Near the end of the year is the time when people tend to get more generous, which I think is great. But no one gets a donation for being generous; tax deductions are available for donations to charities that are recognized by the IRS. Also, in order to be deductible, donations cannot be for the benefit of an individual (you or anyone else). That means that if you give money to the needy, it is a gift; but not a deductible one.
If you donate stock that has increased in value, it may be better than selling it and donating the proceeds. The rules allow you to deduct the full fair market value without having to claim and pay taxes on the gain. There are limits on the deduction that may apply and the unrecognized gain has to be claimed for alternative minimum tax (AMT) purposes, so you should check with your tax advisor before making such a gift.
Donating personal services to a charity is not deductible. Neither is letting the charity use your property, such as a vacation home or timeshare. If we were taxed on time, we would be allowed to deduct time we donated. Since we are taxed on income (measured by money and/or property), we can only deduct money and/or property given to a (qualified) charity.

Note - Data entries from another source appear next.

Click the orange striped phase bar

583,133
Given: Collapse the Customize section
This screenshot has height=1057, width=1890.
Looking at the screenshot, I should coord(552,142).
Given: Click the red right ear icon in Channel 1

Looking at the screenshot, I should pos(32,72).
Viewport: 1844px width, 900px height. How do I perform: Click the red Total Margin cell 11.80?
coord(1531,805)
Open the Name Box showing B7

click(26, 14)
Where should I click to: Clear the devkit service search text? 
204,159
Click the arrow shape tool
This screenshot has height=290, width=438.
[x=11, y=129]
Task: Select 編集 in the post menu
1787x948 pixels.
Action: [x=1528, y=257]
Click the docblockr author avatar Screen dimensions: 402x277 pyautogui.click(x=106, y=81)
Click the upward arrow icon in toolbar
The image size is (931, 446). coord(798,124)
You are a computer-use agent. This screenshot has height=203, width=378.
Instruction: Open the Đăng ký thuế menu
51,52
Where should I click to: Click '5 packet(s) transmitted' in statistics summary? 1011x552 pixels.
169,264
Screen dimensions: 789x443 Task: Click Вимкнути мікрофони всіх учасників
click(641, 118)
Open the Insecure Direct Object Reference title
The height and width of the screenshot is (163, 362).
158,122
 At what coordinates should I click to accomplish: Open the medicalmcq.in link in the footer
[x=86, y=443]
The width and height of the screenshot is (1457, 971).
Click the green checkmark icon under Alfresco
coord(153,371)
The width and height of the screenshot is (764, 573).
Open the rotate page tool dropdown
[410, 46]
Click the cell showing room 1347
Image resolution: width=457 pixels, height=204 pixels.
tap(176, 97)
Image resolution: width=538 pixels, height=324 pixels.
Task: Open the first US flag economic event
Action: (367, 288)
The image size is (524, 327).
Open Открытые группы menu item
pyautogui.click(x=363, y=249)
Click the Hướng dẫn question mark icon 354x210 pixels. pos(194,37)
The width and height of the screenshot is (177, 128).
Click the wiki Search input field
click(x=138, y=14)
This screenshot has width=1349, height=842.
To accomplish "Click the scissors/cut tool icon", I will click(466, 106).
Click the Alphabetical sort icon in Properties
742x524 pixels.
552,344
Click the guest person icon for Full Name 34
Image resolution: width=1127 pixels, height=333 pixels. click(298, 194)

Finally, the kind of story that makes reading tax newsletters bearable. Restaurant's "charity" doesn't fly. Three restaurant owners were plagued by complaints from customers regarding street people who were harassing them. The business owners decided to form a non-profit organization to provide grants to indigent and antisocial persons to leave town. The grants consisted of one-way tickets out of town. The IRS rejected their application for a tax exemption, saying it was run for the benefit of the restaurant owners and not for charitable purposes. The courts upheld the IRS position.
Gary J Wood, P C, CPA has been solving tax and accounting problems for individuals and owners of closely-held businesses in the Valley area for more than a decade. Information contained in this article is general by its nature and should not be construed to be tax or legal advice.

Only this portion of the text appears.